Stored data

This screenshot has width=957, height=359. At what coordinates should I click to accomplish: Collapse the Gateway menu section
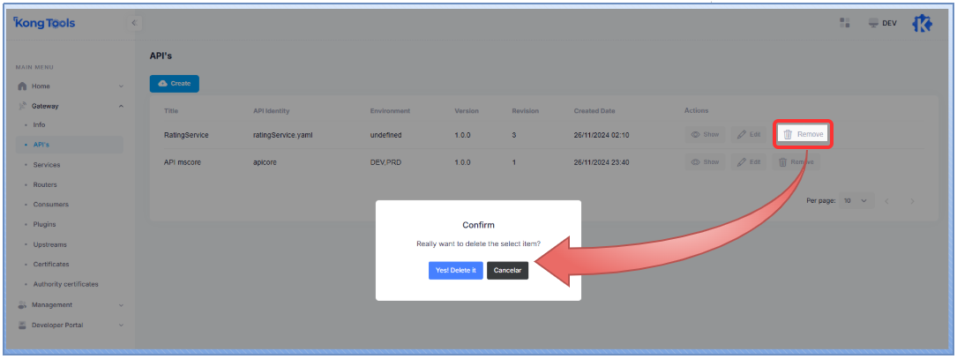click(x=71, y=106)
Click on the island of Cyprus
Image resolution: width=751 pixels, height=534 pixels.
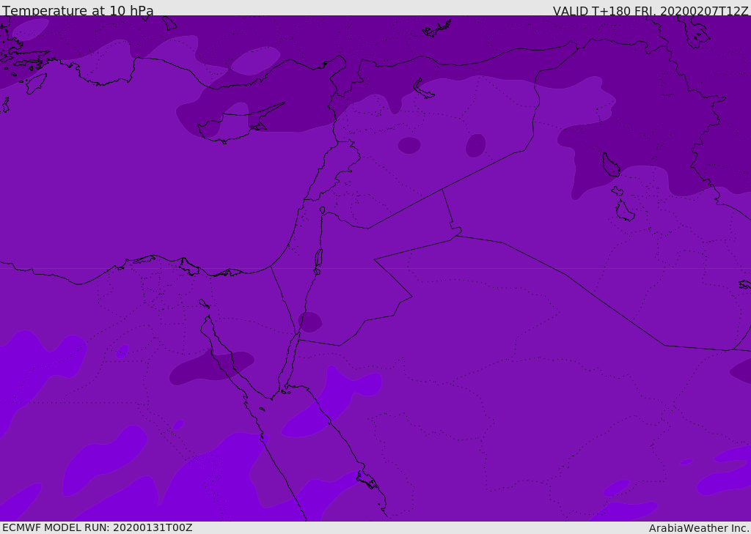click(x=233, y=124)
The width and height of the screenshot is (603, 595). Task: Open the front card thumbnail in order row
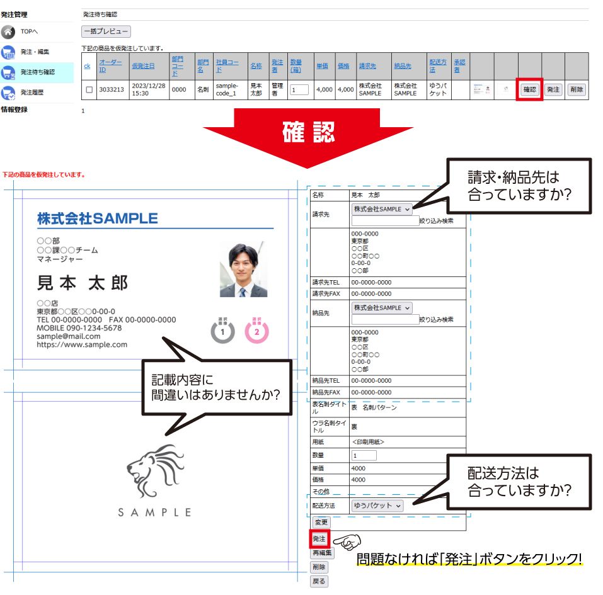[482, 90]
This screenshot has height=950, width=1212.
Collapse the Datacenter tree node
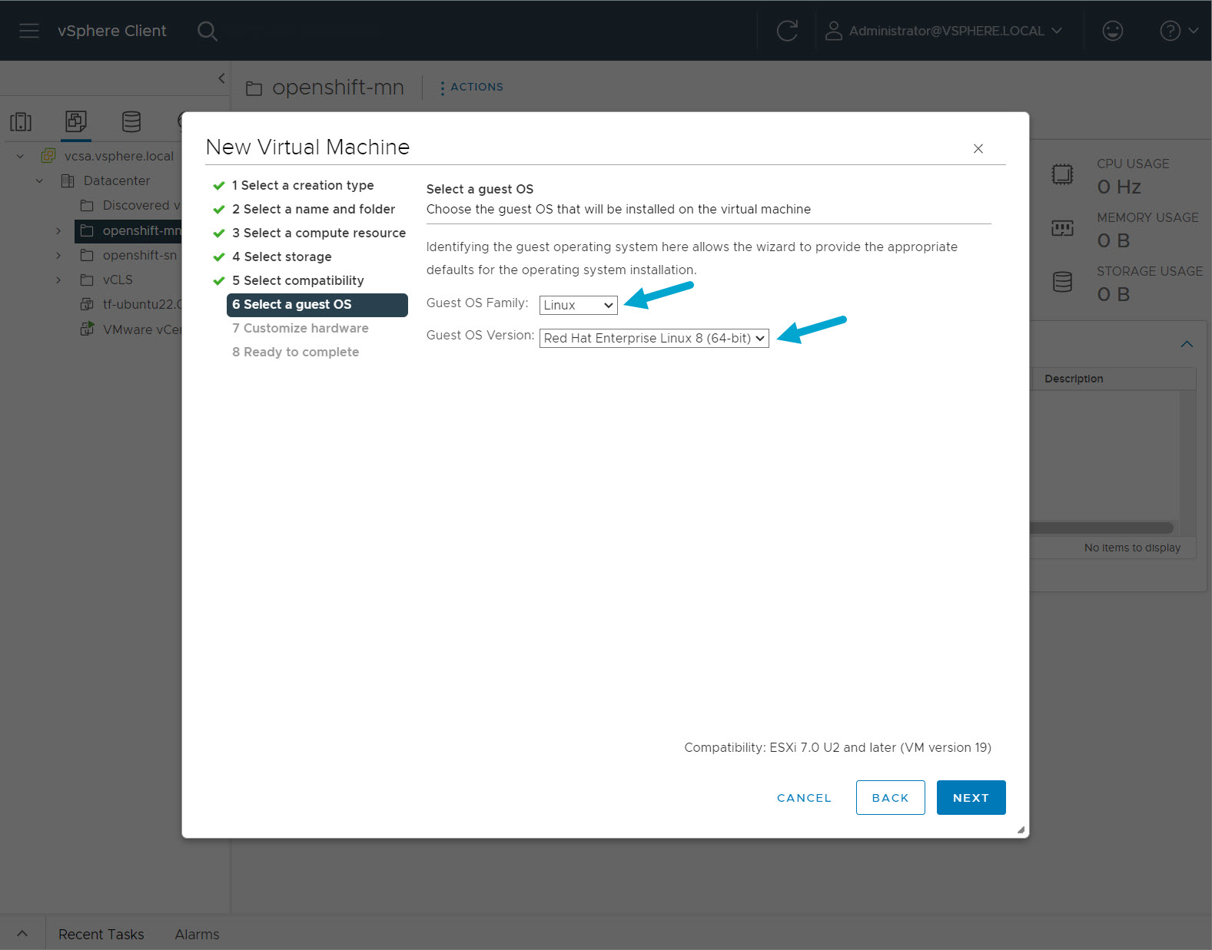click(x=39, y=181)
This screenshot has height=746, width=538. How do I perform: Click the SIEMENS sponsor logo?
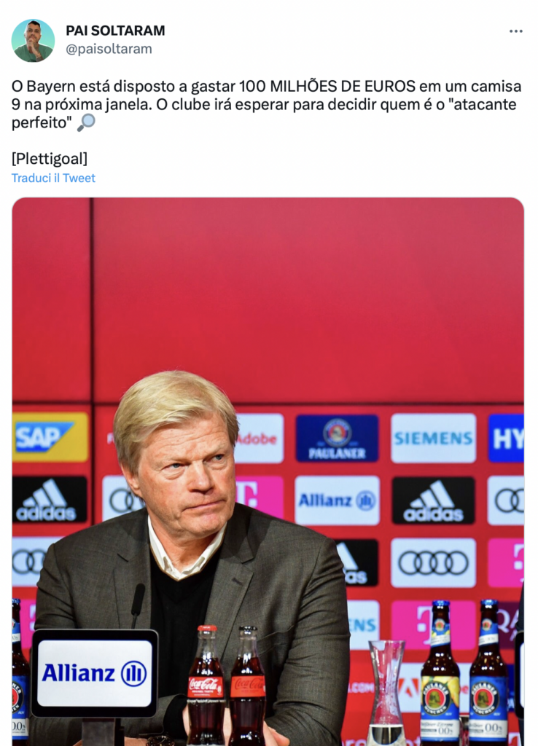(x=433, y=438)
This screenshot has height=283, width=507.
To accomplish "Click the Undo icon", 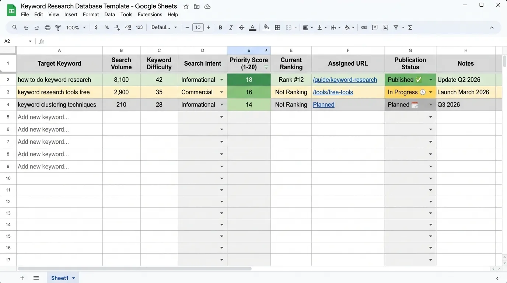I will pos(26,27).
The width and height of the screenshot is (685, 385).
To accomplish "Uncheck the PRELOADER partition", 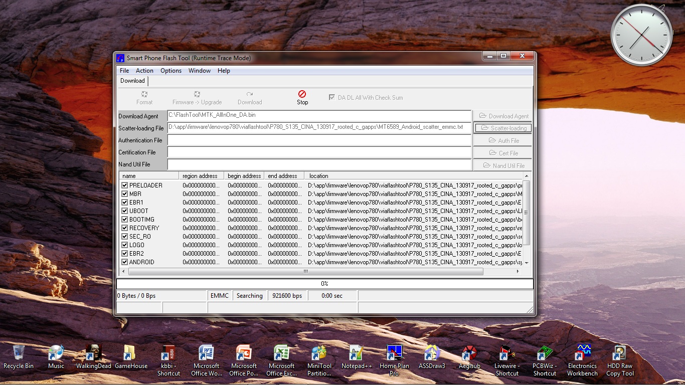I will coord(124,185).
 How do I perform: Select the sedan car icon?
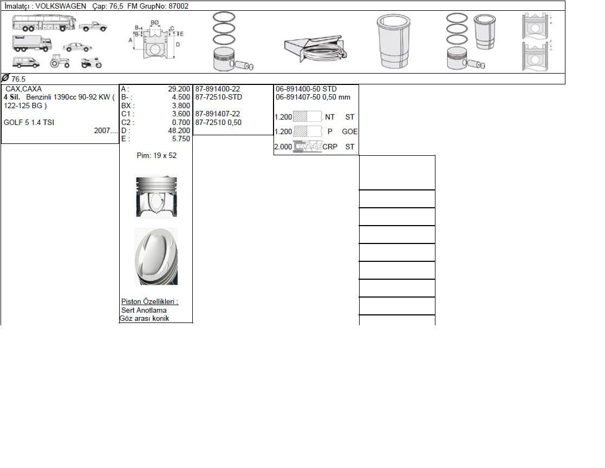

Task description:
Above, find the line holding "Click on the island of Cyprus" and the line holding "This screenshot has height=950, width=1212.". Print exactly those two lines and every line between them, but no pictures.

Final answer:
Click on the island of Cyprus
Image resolution: width=751 pixels, height=534 pixels.
click(x=233, y=124)
The width and height of the screenshot is (603, 595). Task: Open the front card thumbnail in order row
[482, 90]
This screenshot has height=950, width=1212.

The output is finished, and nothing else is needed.